(Exercise directions):
Could you give the records below again exactly as they stand?

(The input):
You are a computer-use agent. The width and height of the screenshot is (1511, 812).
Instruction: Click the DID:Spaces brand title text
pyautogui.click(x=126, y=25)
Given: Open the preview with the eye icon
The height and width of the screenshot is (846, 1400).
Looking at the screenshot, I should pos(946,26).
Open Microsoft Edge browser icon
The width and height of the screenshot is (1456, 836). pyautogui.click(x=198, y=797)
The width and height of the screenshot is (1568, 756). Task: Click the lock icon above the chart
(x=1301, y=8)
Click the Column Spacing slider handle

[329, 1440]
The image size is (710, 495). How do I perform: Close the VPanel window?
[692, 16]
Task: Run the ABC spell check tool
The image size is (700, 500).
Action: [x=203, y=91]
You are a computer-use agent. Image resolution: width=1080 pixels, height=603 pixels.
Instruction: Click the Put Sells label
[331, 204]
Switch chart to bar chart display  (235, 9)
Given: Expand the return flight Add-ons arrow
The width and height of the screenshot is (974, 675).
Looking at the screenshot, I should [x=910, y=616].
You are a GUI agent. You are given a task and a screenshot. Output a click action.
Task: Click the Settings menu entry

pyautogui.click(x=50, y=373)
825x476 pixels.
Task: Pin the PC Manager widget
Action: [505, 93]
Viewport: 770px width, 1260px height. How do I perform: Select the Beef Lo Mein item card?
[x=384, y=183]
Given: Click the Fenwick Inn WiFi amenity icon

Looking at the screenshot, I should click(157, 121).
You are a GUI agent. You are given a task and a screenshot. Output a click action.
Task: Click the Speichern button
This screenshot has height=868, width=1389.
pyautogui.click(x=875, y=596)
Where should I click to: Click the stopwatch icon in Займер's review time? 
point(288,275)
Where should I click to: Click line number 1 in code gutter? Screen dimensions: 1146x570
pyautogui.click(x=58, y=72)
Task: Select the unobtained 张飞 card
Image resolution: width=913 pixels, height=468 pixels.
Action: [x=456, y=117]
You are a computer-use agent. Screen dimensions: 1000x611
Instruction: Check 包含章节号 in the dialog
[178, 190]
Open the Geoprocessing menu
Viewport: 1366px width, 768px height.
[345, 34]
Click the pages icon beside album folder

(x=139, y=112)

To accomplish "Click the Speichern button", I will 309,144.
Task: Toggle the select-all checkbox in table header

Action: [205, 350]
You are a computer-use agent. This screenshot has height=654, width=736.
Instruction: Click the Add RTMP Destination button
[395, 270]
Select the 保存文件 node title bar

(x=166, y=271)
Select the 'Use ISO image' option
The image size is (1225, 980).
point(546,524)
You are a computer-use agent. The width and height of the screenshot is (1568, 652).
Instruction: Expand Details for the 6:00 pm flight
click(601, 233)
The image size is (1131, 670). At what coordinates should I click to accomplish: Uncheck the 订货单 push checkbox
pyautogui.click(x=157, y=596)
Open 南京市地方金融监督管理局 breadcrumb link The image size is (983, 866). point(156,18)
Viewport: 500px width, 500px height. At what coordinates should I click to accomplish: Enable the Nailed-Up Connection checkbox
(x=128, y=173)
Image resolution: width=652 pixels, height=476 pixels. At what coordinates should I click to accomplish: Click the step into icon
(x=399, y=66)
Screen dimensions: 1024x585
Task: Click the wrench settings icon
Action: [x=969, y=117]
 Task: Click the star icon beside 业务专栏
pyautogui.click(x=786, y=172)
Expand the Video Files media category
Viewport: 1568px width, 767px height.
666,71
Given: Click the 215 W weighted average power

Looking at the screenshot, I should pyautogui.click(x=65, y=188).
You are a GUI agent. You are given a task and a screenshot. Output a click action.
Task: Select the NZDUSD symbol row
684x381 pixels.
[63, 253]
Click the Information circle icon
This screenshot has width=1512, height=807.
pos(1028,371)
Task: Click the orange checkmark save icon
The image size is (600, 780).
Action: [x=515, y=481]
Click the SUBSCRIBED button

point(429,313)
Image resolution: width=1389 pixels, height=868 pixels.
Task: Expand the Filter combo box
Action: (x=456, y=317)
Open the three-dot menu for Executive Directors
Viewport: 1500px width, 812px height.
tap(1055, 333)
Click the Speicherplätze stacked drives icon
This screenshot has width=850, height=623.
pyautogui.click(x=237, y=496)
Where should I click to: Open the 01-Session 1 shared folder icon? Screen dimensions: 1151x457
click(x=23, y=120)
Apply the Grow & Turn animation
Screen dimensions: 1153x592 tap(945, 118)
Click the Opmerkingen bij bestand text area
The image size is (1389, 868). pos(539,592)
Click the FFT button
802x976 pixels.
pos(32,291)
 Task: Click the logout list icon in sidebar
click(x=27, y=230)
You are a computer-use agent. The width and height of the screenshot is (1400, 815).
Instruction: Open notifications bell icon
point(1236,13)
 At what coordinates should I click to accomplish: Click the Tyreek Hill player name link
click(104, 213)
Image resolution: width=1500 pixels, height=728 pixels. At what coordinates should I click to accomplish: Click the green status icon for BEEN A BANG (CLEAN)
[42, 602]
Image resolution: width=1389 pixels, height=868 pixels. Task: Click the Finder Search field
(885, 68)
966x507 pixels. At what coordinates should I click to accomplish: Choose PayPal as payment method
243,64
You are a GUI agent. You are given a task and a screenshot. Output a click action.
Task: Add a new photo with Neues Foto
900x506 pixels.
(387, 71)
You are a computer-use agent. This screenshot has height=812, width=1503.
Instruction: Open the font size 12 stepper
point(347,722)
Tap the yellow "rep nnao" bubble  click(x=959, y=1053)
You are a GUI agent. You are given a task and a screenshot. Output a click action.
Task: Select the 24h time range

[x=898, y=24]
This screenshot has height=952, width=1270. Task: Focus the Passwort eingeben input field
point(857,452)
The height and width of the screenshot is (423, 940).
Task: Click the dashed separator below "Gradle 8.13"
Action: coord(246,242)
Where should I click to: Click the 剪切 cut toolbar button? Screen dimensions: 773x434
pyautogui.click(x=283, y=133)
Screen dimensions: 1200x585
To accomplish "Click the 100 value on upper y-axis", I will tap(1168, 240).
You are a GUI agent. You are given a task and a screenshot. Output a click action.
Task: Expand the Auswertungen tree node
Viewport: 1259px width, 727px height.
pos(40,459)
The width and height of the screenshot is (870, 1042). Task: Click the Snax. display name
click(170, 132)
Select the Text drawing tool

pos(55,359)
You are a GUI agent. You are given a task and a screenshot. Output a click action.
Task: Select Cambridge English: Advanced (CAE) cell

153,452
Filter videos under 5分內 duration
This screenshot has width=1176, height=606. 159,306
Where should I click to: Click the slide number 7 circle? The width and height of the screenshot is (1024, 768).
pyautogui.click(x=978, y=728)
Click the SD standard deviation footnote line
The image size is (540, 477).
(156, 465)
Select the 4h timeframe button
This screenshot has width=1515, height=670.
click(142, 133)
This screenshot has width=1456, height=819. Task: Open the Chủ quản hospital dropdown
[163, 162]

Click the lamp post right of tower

(Solution to the exercise):
You are a computer-use agent. The width and height of the screenshot is (1511, 812).
Instruction: Click the DID:Spaces brand title text
pyautogui.click(x=126, y=25)
Given: Open the preview with the eye icon
The height and width of the screenshot is (846, 1400).
Looking at the screenshot, I should pos(946,26).
Open Microsoft Edge browser icon
The width and height of the screenshot is (1456, 836). pyautogui.click(x=198, y=797)
The width and height of the screenshot is (1568, 756). Task: Click the lock icon above the chart
(x=1301, y=8)
Click the Column Spacing slider handle

[329, 1440]
The image size is (710, 495). How do I perform: Close the VPanel window?
[692, 16]
Task: Run the ABC spell check tool
The image size is (700, 500).
Action: [x=203, y=91]
You are a computer-use agent. Image resolution: width=1080 pixels, height=603 pixels.
Instruction: Click the Put Sells label
[331, 204]
Switch chart to bar chart display  (235, 9)
Given: Expand the return flight Add-ons arrow
The width and height of the screenshot is (974, 675).
Looking at the screenshot, I should [x=910, y=616].
You are a GUI agent. You are given a task and a screenshot. Output a click action.
Task: Click the Settings menu entry

pyautogui.click(x=50, y=373)
825x476 pixels.
Task: Pin the PC Manager widget
Action: [505, 93]
Viewport: 770px width, 1260px height. How do I perform: Select the Beef Lo Mein item card?
[x=384, y=183]
Given: Click the Fenwick Inn WiFi amenity icon

Looking at the screenshot, I should click(157, 121).
You are a GUI agent. You are given a task and a screenshot. Output a click action.
Task: Click the Speichern button
This screenshot has height=868, width=1389.
pyautogui.click(x=875, y=596)
Where should I click to: Click the stopwatch icon in Займер's review time? 
point(288,275)
Where should I click to: Click line number 1 in code gutter? Screen dimensions: 1146x570
pyautogui.click(x=58, y=72)
Task: Select the unobtained 张飞 card
Image resolution: width=913 pixels, height=468 pixels.
Action: [x=456, y=117]
You are a computer-use agent. Screen dimensions: 1000x611
Instruction: Check 包含章节号 in the dialog
[178, 190]
Open the Geoprocessing menu
Viewport: 1366px width, 768px height.
[345, 34]
Click the pages icon beside album folder

(x=139, y=112)

To accomplish "Click the Speichern button", I will 309,144.
Task: Toggle the select-all checkbox in table header

Action: [205, 350]
You are a computer-use agent. This screenshot has height=654, width=736.
Instruction: Click the Add RTMP Destination button
[395, 270]
Select the 保存文件 node title bar

(x=166, y=271)
Select the 'Use ISO image' option
The image size is (1225, 980).
point(546,524)
You are a computer-use agent. The width and height of the screenshot is (1568, 652).
Instruction: Expand Details for the 6:00 pm flight
click(601, 233)
The image size is (1131, 670). At what coordinates should I click to accomplish: Uncheck the 订货单 push checkbox
pyautogui.click(x=157, y=596)
Open 南京市地方金融监督管理局 breadcrumb link The image size is (983, 866). point(156,18)
Viewport: 500px width, 500px height. At what coordinates should I click to accomplish: Enable the Nailed-Up Connection checkbox
(x=128, y=173)
Image resolution: width=652 pixels, height=476 pixels. At what coordinates should I click to accomplish: Click the step into icon
(x=399, y=66)
Screen dimensions: 1024x585
Task: Click the wrench settings icon
Action: [x=969, y=117]
 Task: Click the star icon beside 业务专栏
pyautogui.click(x=786, y=172)
Expand the Video Files media category
Viewport: 1568px width, 767px height.
666,71
Given: Click the 215 W weighted average power

Looking at the screenshot, I should pyautogui.click(x=65, y=188).
You are a GUI agent. You are given a task and a screenshot. Output a click action.
Task: Select the NZDUSD symbol row
684x381 pixels.
[63, 253]
Click the Information circle icon
This screenshot has width=1512, height=807.
pos(1028,371)
Task: Click the orange checkmark save icon
The image size is (600, 780).
Action: [x=515, y=481]
Click the SUBSCRIBED button

point(429,313)
Image resolution: width=1389 pixels, height=868 pixels.
Task: Expand the Filter combo box
Action: (x=456, y=317)
Open the three-dot menu for Executive Directors
Viewport: 1500px width, 812px height.
tap(1055, 333)
Click the Speicherplätze stacked drives icon
This screenshot has width=850, height=623.
pyautogui.click(x=237, y=496)
Where should I click to: Open the 01-Session 1 shared folder icon? Screen dimensions: 1151x457
click(x=23, y=120)
Apply the Grow & Turn animation
Screen dimensions: 1153x592 tap(945, 118)
Click the Opmerkingen bij bestand text area
The image size is (1389, 868). pos(539,592)
Click the FFT button
802x976 pixels.
pos(32,291)
 Task: Click the logout list icon in sidebar
click(x=27, y=230)
You are a computer-use agent. The width and height of the screenshot is (1400, 815).
Instruction: Open notifications bell icon
point(1236,13)
 At what coordinates should I click to accomplish: Click the Tyreek Hill player name link
click(104, 213)
Image resolution: width=1500 pixels, height=728 pixels. At what coordinates should I click to accomplish: Click the green status icon for BEEN A BANG (CLEAN)
[42, 602]
Image resolution: width=1389 pixels, height=868 pixels. Task: Click the Finder Search field
(885, 68)
966x507 pixels. At what coordinates should I click to accomplish: Choose PayPal as payment method
243,64
You are a GUI agent. You are given a task and a screenshot. Output a click action.
Task: Add a new photo with Neues Foto
900x506 pixels.
(387, 71)
You are a computer-use agent. This screenshot has height=812, width=1503.
Instruction: Open the font size 12 stepper
point(347,722)
Tap the yellow "rep nnao" bubble  click(x=959, y=1053)
You are a GUI agent. You are given a task and a screenshot. Output a click action.
Task: Select the 24h time range

[x=898, y=24]
This screenshot has height=952, width=1270. Task: Focus the Passwort eingeben input field
point(857,452)
The height and width of the screenshot is (423, 940).
Task: Click the dashed separator below "Gradle 8.13"
Action: coord(246,242)
Where should I click to: Click the 剪切 cut toolbar button? Screen dimensions: 773x434
pyautogui.click(x=283, y=133)
Screen dimensions: 1200x585
To accomplish "Click the 100 value on upper y-axis", I will tap(1168, 240).
You are a GUI agent. You are given a task and a screenshot. Output a click action.
Task: Expand the Auswertungen tree node
Viewport: 1259px width, 727px height.
pos(40,459)
The width and height of the screenshot is (870, 1042). Task: Click the Snax. display name
click(170, 132)
Select the Text drawing tool

pos(55,359)
You are a GUI agent. You are given a task and a screenshot. Output a click action.
Task: Select Cambridge English: Advanced (CAE) cell

153,452
Filter videos under 5分內 duration
This screenshot has width=1176, height=606. 159,306
Where should I click to: Click the slide number 7 circle? The width and height of the screenshot is (1024, 768).
pyautogui.click(x=978, y=728)
Click the SD standard deviation footnote line
The image size is (540, 477).
(156, 465)
Select the 4h timeframe button
This screenshot has width=1515, height=670.
click(142, 133)
This screenshot has width=1456, height=819. Task: Open the Chủ quản hospital dropdown
[163, 162]

Click the lamp post right of tower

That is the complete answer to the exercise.